* _EXERCISE REQUIREMENTS_: Reproduce the records below word for word.

* _LISTED ENTRIES_:
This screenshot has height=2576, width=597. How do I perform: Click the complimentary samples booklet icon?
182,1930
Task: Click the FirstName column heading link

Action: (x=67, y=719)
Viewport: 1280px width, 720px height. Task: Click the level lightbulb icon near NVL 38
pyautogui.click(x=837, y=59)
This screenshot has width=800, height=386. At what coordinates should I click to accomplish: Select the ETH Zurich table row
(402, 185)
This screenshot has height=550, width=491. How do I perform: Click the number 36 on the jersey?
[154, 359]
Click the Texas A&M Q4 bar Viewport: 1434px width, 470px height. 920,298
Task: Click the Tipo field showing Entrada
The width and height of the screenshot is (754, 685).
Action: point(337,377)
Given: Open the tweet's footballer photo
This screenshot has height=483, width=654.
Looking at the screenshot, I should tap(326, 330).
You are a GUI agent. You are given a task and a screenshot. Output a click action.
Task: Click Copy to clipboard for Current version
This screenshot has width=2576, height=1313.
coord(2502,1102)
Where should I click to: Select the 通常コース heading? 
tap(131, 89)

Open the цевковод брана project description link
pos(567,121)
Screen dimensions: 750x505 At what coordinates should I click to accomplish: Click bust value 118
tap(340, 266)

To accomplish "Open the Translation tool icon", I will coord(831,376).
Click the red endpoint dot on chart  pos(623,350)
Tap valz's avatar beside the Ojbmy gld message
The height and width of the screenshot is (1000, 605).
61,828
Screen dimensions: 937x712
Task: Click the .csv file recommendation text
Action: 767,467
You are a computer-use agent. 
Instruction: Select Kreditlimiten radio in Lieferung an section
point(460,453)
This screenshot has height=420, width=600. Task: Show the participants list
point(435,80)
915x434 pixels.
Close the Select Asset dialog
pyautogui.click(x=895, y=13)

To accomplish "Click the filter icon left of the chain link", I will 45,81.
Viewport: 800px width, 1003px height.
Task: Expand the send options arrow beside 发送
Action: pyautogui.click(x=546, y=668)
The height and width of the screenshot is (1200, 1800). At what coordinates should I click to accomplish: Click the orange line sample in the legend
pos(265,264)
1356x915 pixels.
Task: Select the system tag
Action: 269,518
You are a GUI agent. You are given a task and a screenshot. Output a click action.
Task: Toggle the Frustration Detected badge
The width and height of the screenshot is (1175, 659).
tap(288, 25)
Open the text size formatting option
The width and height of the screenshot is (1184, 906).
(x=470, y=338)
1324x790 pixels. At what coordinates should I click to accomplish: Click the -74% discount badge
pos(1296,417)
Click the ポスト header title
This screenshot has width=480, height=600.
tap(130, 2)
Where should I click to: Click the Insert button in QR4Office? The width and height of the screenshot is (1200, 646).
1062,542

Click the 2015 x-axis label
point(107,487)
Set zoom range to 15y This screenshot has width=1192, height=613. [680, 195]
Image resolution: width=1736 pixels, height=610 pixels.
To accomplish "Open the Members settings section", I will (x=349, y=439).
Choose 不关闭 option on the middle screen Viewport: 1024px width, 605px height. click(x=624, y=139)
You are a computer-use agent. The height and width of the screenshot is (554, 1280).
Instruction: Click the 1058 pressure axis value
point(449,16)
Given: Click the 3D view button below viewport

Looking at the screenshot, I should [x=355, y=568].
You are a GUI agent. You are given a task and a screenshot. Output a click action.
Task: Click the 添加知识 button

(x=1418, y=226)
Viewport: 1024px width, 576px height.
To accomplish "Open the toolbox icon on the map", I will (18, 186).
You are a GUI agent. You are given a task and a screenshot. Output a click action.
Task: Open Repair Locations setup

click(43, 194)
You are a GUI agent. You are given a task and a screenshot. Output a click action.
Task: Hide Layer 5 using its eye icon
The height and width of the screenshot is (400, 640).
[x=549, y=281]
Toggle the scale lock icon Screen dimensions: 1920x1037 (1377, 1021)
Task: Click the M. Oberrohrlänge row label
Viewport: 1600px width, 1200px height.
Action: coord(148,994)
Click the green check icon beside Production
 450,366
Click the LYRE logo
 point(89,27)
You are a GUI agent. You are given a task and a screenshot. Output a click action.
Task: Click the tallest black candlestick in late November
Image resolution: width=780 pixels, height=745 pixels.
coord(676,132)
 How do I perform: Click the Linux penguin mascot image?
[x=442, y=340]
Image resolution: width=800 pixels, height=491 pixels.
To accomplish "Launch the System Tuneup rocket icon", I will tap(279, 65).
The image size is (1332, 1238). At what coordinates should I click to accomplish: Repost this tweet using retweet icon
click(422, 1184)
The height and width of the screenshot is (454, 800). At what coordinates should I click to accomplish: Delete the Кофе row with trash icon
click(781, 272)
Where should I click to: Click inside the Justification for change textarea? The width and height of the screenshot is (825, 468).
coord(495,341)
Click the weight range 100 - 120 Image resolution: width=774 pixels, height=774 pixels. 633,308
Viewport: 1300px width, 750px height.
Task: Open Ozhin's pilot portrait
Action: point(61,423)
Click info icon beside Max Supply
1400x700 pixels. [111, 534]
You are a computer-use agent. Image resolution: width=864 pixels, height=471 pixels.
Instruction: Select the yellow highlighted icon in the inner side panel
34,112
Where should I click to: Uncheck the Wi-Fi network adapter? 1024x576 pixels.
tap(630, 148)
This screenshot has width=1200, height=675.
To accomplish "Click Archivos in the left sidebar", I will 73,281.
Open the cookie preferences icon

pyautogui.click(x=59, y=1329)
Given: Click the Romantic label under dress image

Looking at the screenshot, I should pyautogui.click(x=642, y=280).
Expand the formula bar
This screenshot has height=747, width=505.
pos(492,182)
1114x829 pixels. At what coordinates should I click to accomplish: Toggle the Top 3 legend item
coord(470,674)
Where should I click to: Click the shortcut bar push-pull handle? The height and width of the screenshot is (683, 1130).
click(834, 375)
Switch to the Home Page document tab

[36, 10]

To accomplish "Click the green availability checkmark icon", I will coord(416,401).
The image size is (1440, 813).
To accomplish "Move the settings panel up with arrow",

* _TASK RESULT_:
This screenshot has height=2576, width=597. How do I perform: Click the complimentary samples booklet icon?
182,1930
Task: Click the FirstName column heading link

Action: (x=67, y=719)
Viewport: 1280px width, 720px height. Task: Click the level lightbulb icon near NVL 38
pyautogui.click(x=837, y=59)
This screenshot has width=800, height=386. At what coordinates should I click to accomplish: Select the ETH Zurich table row
(402, 185)
This screenshot has height=550, width=491. How do I perform: Click the number 36 on the jersey?
[154, 359]
Click the Texas A&M Q4 bar Viewport: 1434px width, 470px height. 920,298
Task: Click the Tipo field showing Entrada
The width and height of the screenshot is (754, 685).
Action: point(337,377)
Given: Open the tweet's footballer photo
This screenshot has height=483, width=654.
Looking at the screenshot, I should tap(326, 330).
You are a GUI agent. You are given a task and a screenshot. Output a click action.
Task: Click Copy to clipboard for Current version
This screenshot has width=2576, height=1313.
coord(2502,1102)
Where should I click to: Select the 通常コース heading? 
tap(131, 89)

Open the цевковод брана project description link
pos(567,121)
Screen dimensions: 750x505 At what coordinates should I click to accomplish: Click bust value 118
tap(340, 266)

To accomplish "Open the Translation tool icon", I will coord(831,376).
Click the red endpoint dot on chart  pos(623,350)
Tap valz's avatar beside the Ojbmy gld message
The height and width of the screenshot is (1000, 605).
61,828
Screen dimensions: 937x712
Task: Click the .csv file recommendation text
Action: 767,467
You are a computer-use agent. 
Instruction: Select Kreditlimiten radio in Lieferung an section
point(460,453)
This screenshot has height=420, width=600. Task: Show the participants list
point(435,80)
915x434 pixels.
Close the Select Asset dialog
pyautogui.click(x=895, y=13)

To accomplish "Click the filter icon left of the chain link", I will 45,81.
Viewport: 800px width, 1003px height.
Task: Expand the send options arrow beside 发送
Action: pyautogui.click(x=546, y=668)
The height and width of the screenshot is (1200, 1800). At what coordinates should I click to accomplish: Click the orange line sample in the legend
pos(265,264)
1356x915 pixels.
Task: Select the system tag
Action: 269,518
You are a GUI agent. You are given a task and a screenshot. Output a click action.
Task: Toggle the Frustration Detected badge
The width and height of the screenshot is (1175, 659).
tap(288, 25)
Open the text size formatting option
The width and height of the screenshot is (1184, 906).
(x=470, y=338)
1324x790 pixels. At what coordinates should I click to accomplish: Click the -74% discount badge
pos(1296,417)
Click the ポスト header title
This screenshot has width=480, height=600.
tap(130, 2)
Where should I click to: Click the Insert button in QR4Office? The width and height of the screenshot is (1200, 646).
1062,542

Click the 2015 x-axis label
point(107,487)
Set zoom range to 15y This screenshot has width=1192, height=613. [680, 195]
Image resolution: width=1736 pixels, height=610 pixels.
To accomplish "Open the Members settings section", I will (x=349, y=439).
Choose 不关闭 option on the middle screen Viewport: 1024px width, 605px height. click(x=624, y=139)
You are a computer-use agent. The height and width of the screenshot is (554, 1280).
Instruction: Click the 1058 pressure axis value
point(449,16)
Given: Click the 3D view button below viewport

Looking at the screenshot, I should [x=355, y=568].
You are a GUI agent. You are given a task and a screenshot. Output a click action.
Task: Click the 添加知识 button

(x=1418, y=226)
Viewport: 1024px width, 576px height.
To accomplish "Open the toolbox icon on the map", I will (18, 186).
You are a GUI agent. You are given a task and a screenshot. Output a click action.
Task: Open Repair Locations setup

click(43, 194)
You are a GUI agent. You are given a task and a screenshot. Output a click action.
Task: Hide Layer 5 using its eye icon
The height and width of the screenshot is (400, 640).
[x=549, y=281]
Toggle the scale lock icon Screen dimensions: 1920x1037 (1377, 1021)
Task: Click the M. Oberrohrlänge row label
Viewport: 1600px width, 1200px height.
Action: coord(148,994)
Click the green check icon beside Production
 450,366
Click the LYRE logo
 point(89,27)
You are a GUI agent. You are given a task and a screenshot. Output a click action.
Task: Click the tallest black candlestick in late November
Image resolution: width=780 pixels, height=745 pixels.
coord(676,132)
 How do I perform: Click the Linux penguin mascot image?
[x=442, y=340]
Image resolution: width=800 pixels, height=491 pixels.
To accomplish "Launch the System Tuneup rocket icon", I will tap(279, 65).
The image size is (1332, 1238). At what coordinates should I click to accomplish: Repost this tweet using retweet icon
click(422, 1184)
The height and width of the screenshot is (454, 800). At what coordinates should I click to accomplish: Delete the Кофе row with trash icon
click(781, 272)
Where should I click to: Click inside the Justification for change textarea? The width and height of the screenshot is (825, 468).
coord(495,341)
Click the weight range 100 - 120 Image resolution: width=774 pixels, height=774 pixels. 633,308
Viewport: 1300px width, 750px height.
Task: Open Ozhin's pilot portrait
Action: point(61,423)
Click info icon beside Max Supply
1400x700 pixels. [111, 534]
You are a computer-use agent. Image resolution: width=864 pixels, height=471 pixels.
Instruction: Select the yellow highlighted icon in the inner side panel
34,112
Where should I click to: Uncheck the Wi-Fi network adapter? 1024x576 pixels.
tap(630, 148)
This screenshot has width=1200, height=675.
To accomplish "Click Archivos in the left sidebar", I will 73,281.
Open the cookie preferences icon

pyautogui.click(x=59, y=1329)
Given: Click the Romantic label under dress image

Looking at the screenshot, I should pyautogui.click(x=642, y=280).
Expand the formula bar
This screenshot has height=747, width=505.
pos(492,182)
1114x829 pixels. At what coordinates should I click to accomplish: Toggle the Top 3 legend item
coord(470,674)
Where should I click to: Click the shortcut bar push-pull handle? The height and width of the screenshot is (683, 1130).
click(834, 375)
Switch to the Home Page document tab

[36, 10]

To accomplish "Click the green availability checkmark icon", I will coord(416,401).
The image size is (1440, 813).
To accomplish "Move the settings panel up with arrow",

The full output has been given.